3.1 Mögliche Kritik der Kritik
An die Stelle der Idee Gottes tritt ein neues Ideal: das Übermenschentum.
Das wird zum Gottersatz hochstilisiert. Wenn der Mensch sich selbst
zu Gott erklärt, bleibt Gott immer noch ein Thema.
4.0 Religionskritik Sigmund Freuds (1856 - 1938)

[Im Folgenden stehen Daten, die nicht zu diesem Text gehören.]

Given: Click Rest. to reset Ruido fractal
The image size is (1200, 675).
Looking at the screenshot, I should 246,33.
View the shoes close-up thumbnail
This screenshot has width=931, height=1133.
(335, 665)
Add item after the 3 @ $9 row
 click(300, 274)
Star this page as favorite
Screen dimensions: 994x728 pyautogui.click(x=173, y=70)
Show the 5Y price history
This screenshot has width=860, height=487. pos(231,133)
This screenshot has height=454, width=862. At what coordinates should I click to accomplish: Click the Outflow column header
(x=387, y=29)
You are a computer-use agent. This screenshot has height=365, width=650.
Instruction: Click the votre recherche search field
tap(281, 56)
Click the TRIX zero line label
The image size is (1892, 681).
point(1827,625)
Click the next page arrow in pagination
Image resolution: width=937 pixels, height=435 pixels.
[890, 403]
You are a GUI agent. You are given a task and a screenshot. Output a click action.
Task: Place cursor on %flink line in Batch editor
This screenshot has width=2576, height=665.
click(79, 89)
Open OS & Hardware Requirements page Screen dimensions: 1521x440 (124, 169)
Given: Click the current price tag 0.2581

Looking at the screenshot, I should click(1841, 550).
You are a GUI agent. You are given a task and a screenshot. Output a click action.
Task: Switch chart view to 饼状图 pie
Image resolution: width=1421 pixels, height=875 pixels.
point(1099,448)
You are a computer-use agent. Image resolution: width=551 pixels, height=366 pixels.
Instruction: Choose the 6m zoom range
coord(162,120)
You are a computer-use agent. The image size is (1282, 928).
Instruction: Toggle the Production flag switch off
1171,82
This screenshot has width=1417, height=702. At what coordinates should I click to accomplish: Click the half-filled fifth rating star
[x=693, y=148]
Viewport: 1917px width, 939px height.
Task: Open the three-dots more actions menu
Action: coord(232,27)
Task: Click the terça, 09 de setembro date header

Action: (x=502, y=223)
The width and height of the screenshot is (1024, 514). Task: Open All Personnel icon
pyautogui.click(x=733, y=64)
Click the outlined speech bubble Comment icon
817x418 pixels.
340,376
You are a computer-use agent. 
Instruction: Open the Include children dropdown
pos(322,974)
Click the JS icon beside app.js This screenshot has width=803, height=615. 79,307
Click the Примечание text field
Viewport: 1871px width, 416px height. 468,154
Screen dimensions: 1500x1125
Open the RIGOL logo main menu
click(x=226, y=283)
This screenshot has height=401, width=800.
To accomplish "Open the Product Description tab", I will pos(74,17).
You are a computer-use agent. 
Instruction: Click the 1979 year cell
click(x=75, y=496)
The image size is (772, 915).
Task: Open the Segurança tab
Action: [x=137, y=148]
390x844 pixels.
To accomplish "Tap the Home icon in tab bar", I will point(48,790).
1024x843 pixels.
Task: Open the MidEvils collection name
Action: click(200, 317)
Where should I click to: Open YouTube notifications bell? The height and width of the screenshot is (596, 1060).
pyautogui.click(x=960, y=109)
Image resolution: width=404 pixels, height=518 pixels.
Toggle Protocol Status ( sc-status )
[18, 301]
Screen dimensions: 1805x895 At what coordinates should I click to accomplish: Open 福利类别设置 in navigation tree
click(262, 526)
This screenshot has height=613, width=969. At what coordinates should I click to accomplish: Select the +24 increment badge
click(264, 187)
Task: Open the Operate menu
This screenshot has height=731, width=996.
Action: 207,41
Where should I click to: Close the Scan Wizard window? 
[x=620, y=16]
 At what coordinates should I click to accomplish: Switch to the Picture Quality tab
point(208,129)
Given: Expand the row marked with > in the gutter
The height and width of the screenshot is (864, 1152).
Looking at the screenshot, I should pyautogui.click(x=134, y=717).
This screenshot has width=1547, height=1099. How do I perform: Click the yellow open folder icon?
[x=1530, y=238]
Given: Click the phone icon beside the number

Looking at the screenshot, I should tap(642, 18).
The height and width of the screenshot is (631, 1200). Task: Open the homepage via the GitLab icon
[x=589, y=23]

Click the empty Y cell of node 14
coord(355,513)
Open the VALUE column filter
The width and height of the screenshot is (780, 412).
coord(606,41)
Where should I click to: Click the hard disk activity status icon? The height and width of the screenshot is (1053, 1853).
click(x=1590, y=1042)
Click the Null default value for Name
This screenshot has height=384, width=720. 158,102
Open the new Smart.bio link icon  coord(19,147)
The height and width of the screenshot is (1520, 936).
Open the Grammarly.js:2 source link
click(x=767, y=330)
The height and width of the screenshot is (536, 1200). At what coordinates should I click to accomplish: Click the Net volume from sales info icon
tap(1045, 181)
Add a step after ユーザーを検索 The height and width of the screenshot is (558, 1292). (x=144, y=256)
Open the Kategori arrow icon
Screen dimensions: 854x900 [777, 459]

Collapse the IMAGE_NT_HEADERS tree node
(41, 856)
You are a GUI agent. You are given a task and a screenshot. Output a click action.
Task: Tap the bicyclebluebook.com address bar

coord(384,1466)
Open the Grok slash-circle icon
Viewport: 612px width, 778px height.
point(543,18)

Religion ist eine lllusion. Sie soll den Menschen zu einem sozial
akzeptablen Verhalten führen. Ähnlich wie das Über-Ich
ist Religion nur eine Hilfskonstruktion und kann destruktive Züge
annehmen.
4.1 Mögliche Kritik der Kritik
Wo Gott als bestrafender Richter/Polizist zum Erziehungsmittel
degeneriert, ist Freuds Kritik angebracht. Insofern spricht Freud
nicht gegen die Möglichkeit Gottes sondern nur gegen illusorische
Gottesbilder.
5.0 Religionskritik John Tolands (1670 - 1722)
Religion basiert auf einem Betrug der Priester. Diese verdienen
gut daran und haben daher ein lebhaftes Interesse, religiöse
Auffassungen im Umlauf zu halten.
5.1 Mögliche Kritik der Kritik
Auch diese Kritik trifft einen Teilaspekt der Religion: Materielle
Interessen können nicht ganz ausgeschlossen werden. Damit ist
aber noch nicht das gesamte Phänomen religiöser Sinnsuche
erklärt.
6.0 Religionskritik Rudolf Carnaps (1891 - 1970)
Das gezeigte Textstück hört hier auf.